→ Assignment A:
Translate this sentence from the essay on survivorship and COVID-19 into Spanish: "Life for many will get harder before it gets easier."
→ Assignment B:
Reproduce the passage of the essay on survivorship and COVID-19 that lies between "The masks and" and "society’s downstream survivorship?", inclusive.

→ Study text:

━━━━

You can’t ignore the parallels, as we collectively spend time in survival mode, isolated in uncertainty, but joined together in the experience of battling COVID-19. Like when you hear the words, “cancer free”, the impact of this pandemic doesn’t just end when we flatten the curve and the lockdown lifts.
“Survivorship,” is the health and well-being of the whole person, from the onset of something to the end of their life. It is pertinent that we recognize and accept the reality of the existence of survivorship, and the responsibility we each have as it relates to everyone and the COVID-19 pandemic. It is easy to ignore what we cannot see, but the truth is, there are no quick fixes or short term stimulus offers in “Survivorship.“
Is this the end, or just another beginning?
This is the question I asked myself 10 years ago, as I fell to my knees in the hospital parking garage, tears rolling down my cheeks, only moments after my final round of chemo.
To the world and my oncologists I was finished. The veil had been lifted, and I was free to go back into society and live my life. Or at least this is what I was told. Everybody gears you up for the beginning and the middle, but nobody tells you how to prepare for what comes after.
I started a blog to share what I thought were my experiences, but it turned into an outlet to explore the thoughts,feelings and emotions I didn’t quite know how to express. Ironically, the most difficult entries turned out to be the ones written after treatments had ended, and I was so desperately trying to assimilate back into the world. Life beyond the diagnosis and treatment is in many ways the most complex part of the journey.
“Life has been a blur these past 6 months. I have been in combat mode, recoiling from diagnosis and armouring up for chemotherapy. So much has changed while I was away, and upon my return I am a different person. I have a bag of mixed emotions, from excitement, determination and strength, to fear, anger and frustration. Most days I feel refreshed at my “new” take on life and the world, but I am also dealing with some feelings of seeing things and people through eyes I never knew existed. Here you stand facing the fact that the old life is gone, and a new life has begun without your consent. Am I just another number, another statistic, another survivor, expected to re-enter life as if nothing has happened? What about the guilt and fear I have? How do I move forward and live this life feeling sorry that I have lost the old and have to face the new? That no matter how hard I try or want it, I will never again feel the innocence and freedom of the old life again. That each and everyday, even if only for a split second, I will be reminded of this journey, and the frailty of life here on earth.” [Entry from blog April 2010]
The degree of fallout from this around the world will vary greatly over many years, but no one will go unaffected. No one will be able to just pick up where they left off, and return to the life they once knew. Life for many will get harder before it gets easier.
Like with cancer, thousands of individuals will walk away “pandemic free”, meaning they may have experienced some inconvenience and change in their lives caused by the social distancing, isolation, economic impact etc, but they will easily pick up and be able to move forward, despite their struggles, while others will spend the rest of their lives deeply affected by the continuous cancers or residual side effects of COVID-19.
The masks and gloves, like the bald head of a cancer survivor, will be the immediate reminder of change, as we await a return to normal, but this too will quickly pass.
So how then as both individuals, and as a collective society that has experienced this together, but will each be affected differently, do we create awareness and provide an action plan, with support tools and a direction that go beyond the “upstream survival mode”, and focus on the key to unlocking the success of the long-term survival of both individuals and society’s downstream survivorship?

━━━━

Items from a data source
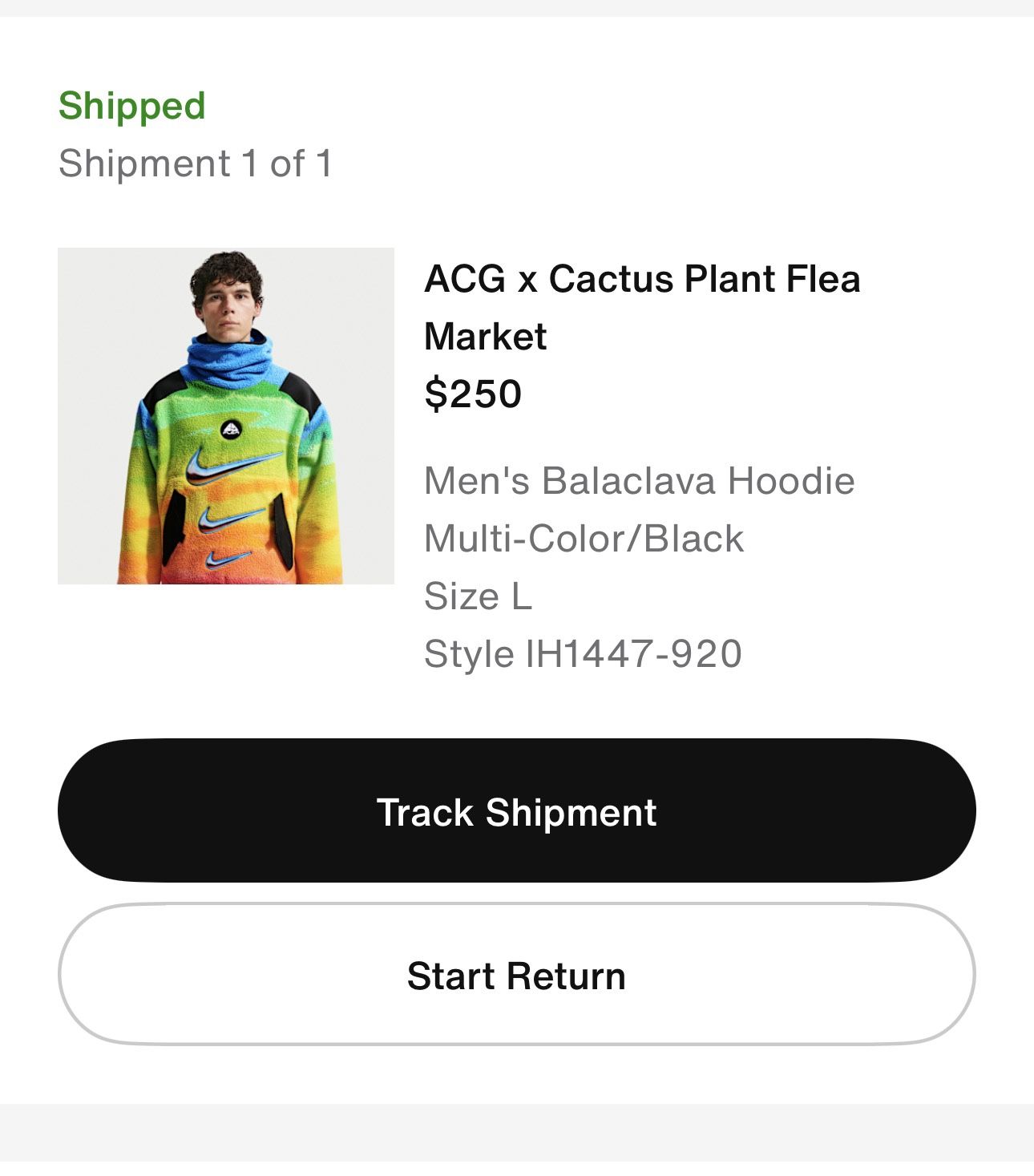Tap the Track Shipment button
Image resolution: width=1034 pixels, height=1176 pixels.
pos(516,810)
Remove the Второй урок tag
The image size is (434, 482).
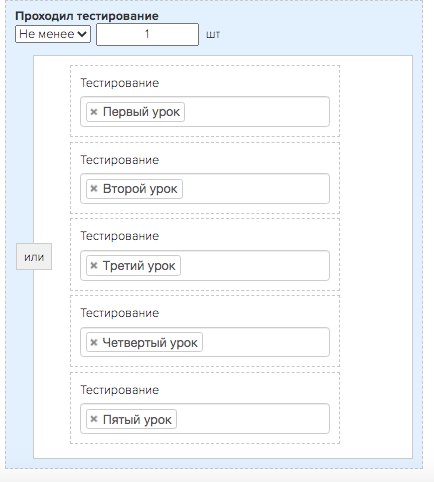(x=94, y=189)
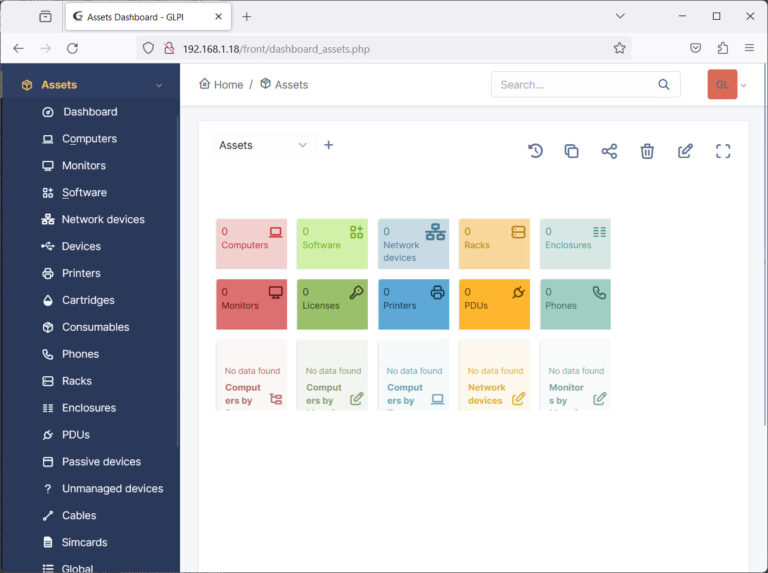Image resolution: width=768 pixels, height=573 pixels.
Task: Open Computers in the sidebar menu
Action: point(89,139)
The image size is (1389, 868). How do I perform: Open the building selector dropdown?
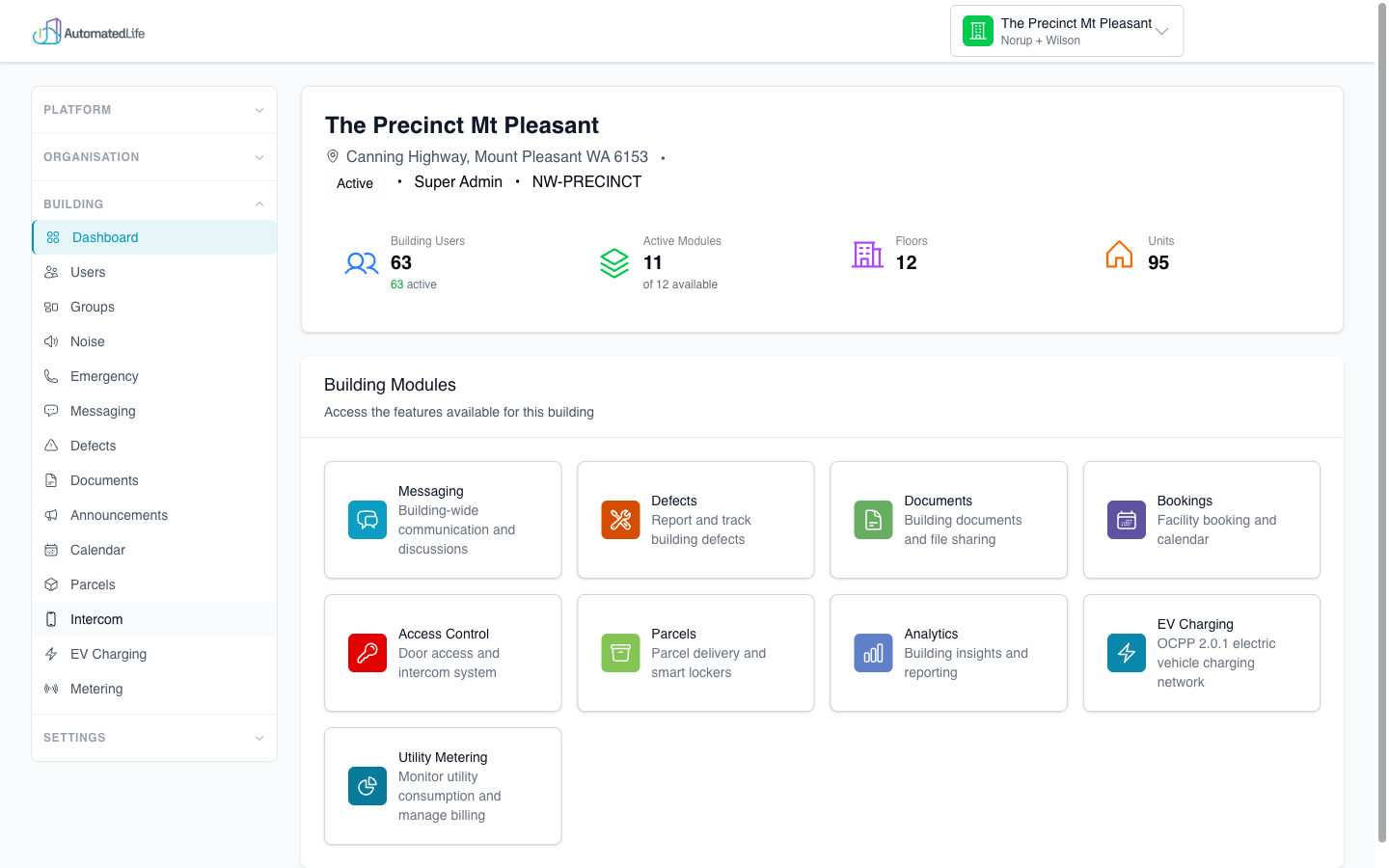(1067, 30)
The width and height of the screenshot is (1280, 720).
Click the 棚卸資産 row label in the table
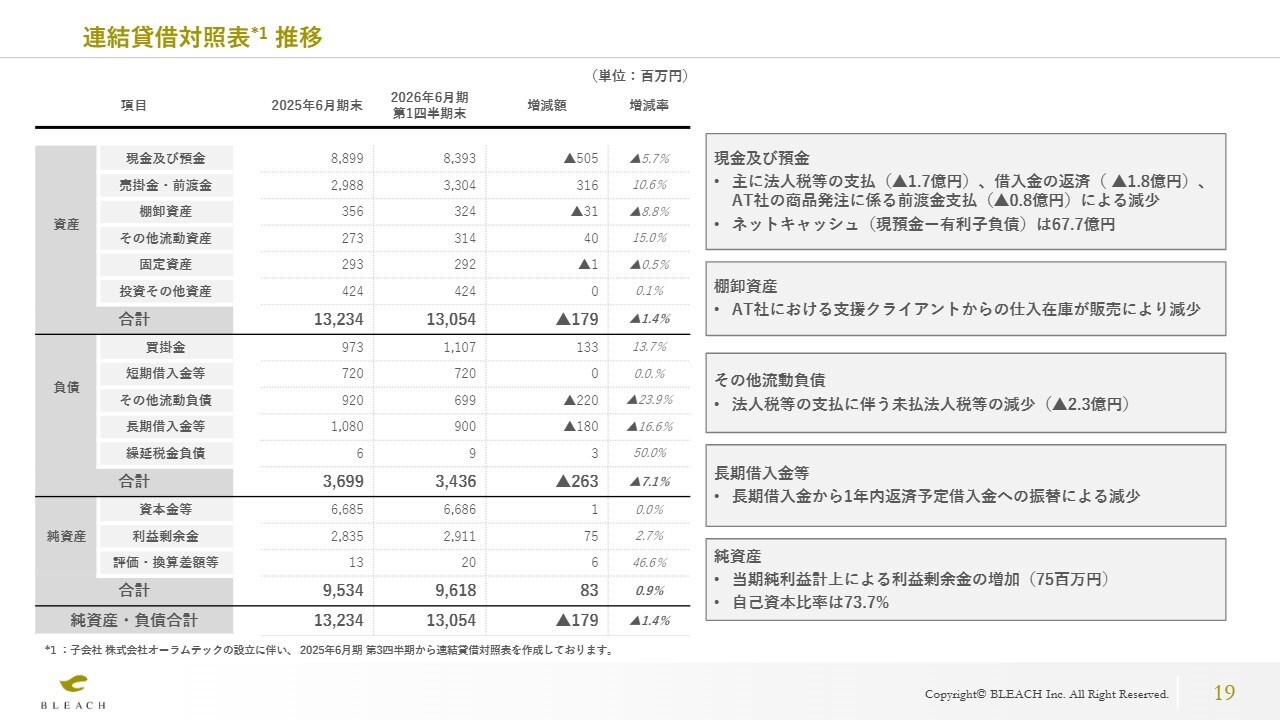pyautogui.click(x=166, y=212)
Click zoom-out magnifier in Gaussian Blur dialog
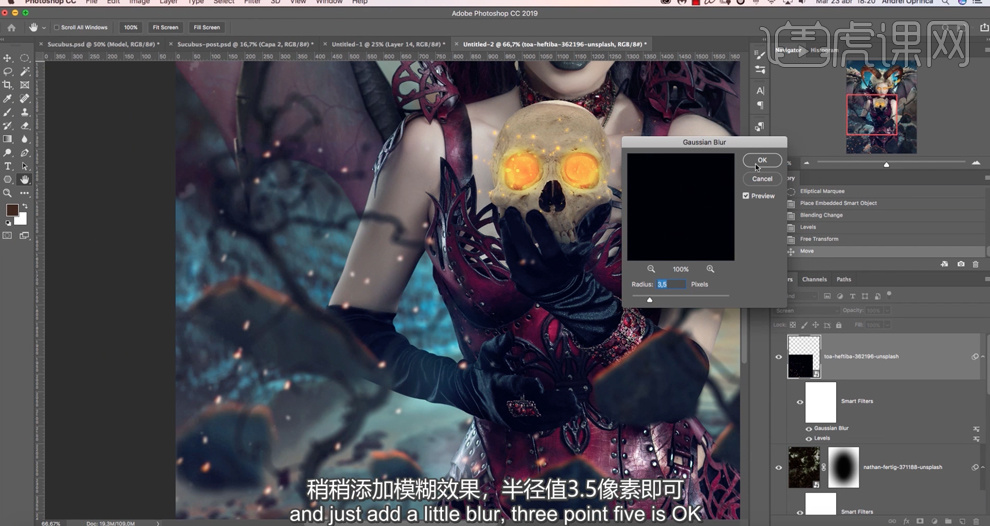The image size is (990, 526). [x=651, y=269]
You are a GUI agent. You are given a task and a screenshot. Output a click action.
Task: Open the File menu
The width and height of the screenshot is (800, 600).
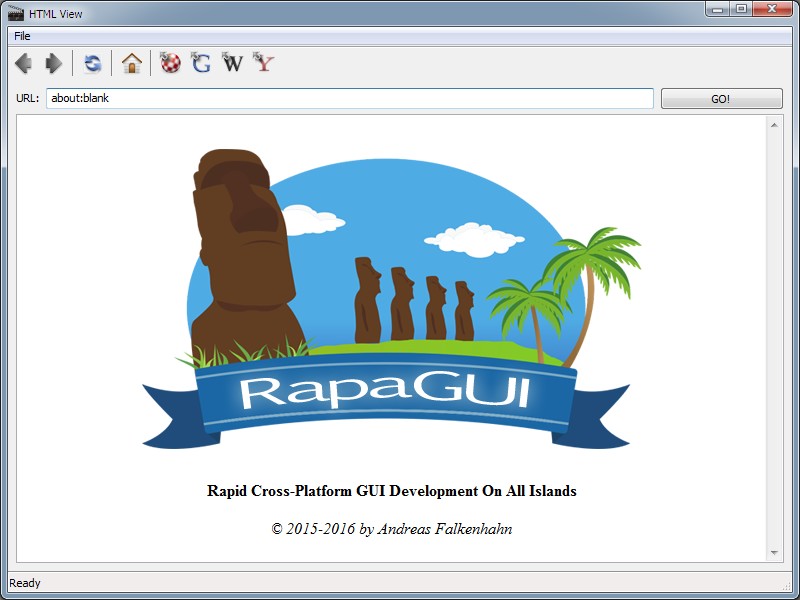tap(22, 36)
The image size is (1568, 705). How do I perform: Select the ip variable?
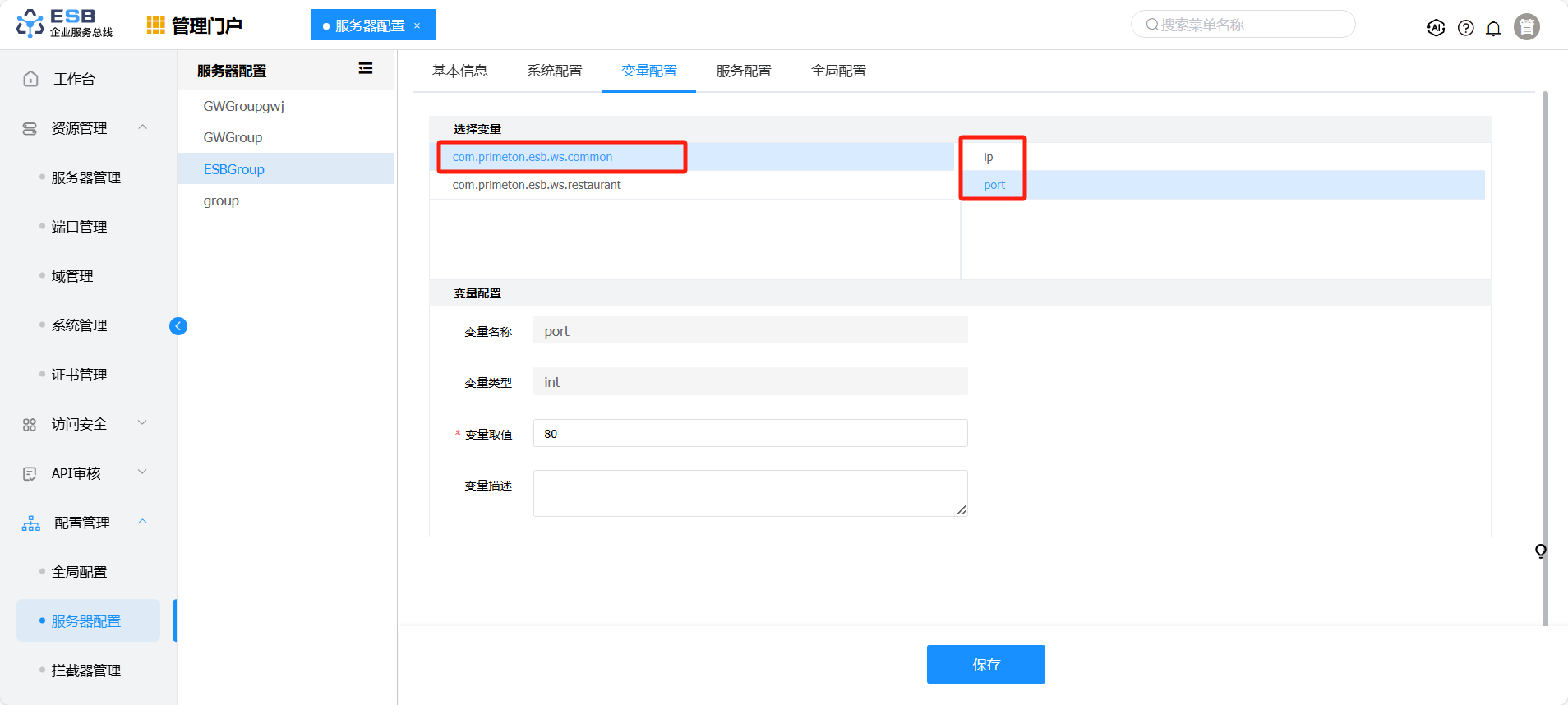pyautogui.click(x=989, y=157)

━━━━

→ Expected answer A:
Para muchos, la vida se pondrá más difícil antes de volverse más fácil.

→ Expected answer B:
The masks and gloves, like the bald head of a cancer survivor, will be the immediate reminder of change, as we await a return to normal, but this too will quickly pass.
So how then as both individuals, and as a collective society that has experienced this together, but will each be affected differently, do we create awareness and provide an action plan, with support tools and a direction that go beyond the “upstream survival mode”, and focus on the key to unlocking the success of the long-term survival of both individuals and society’s downstream survivorship?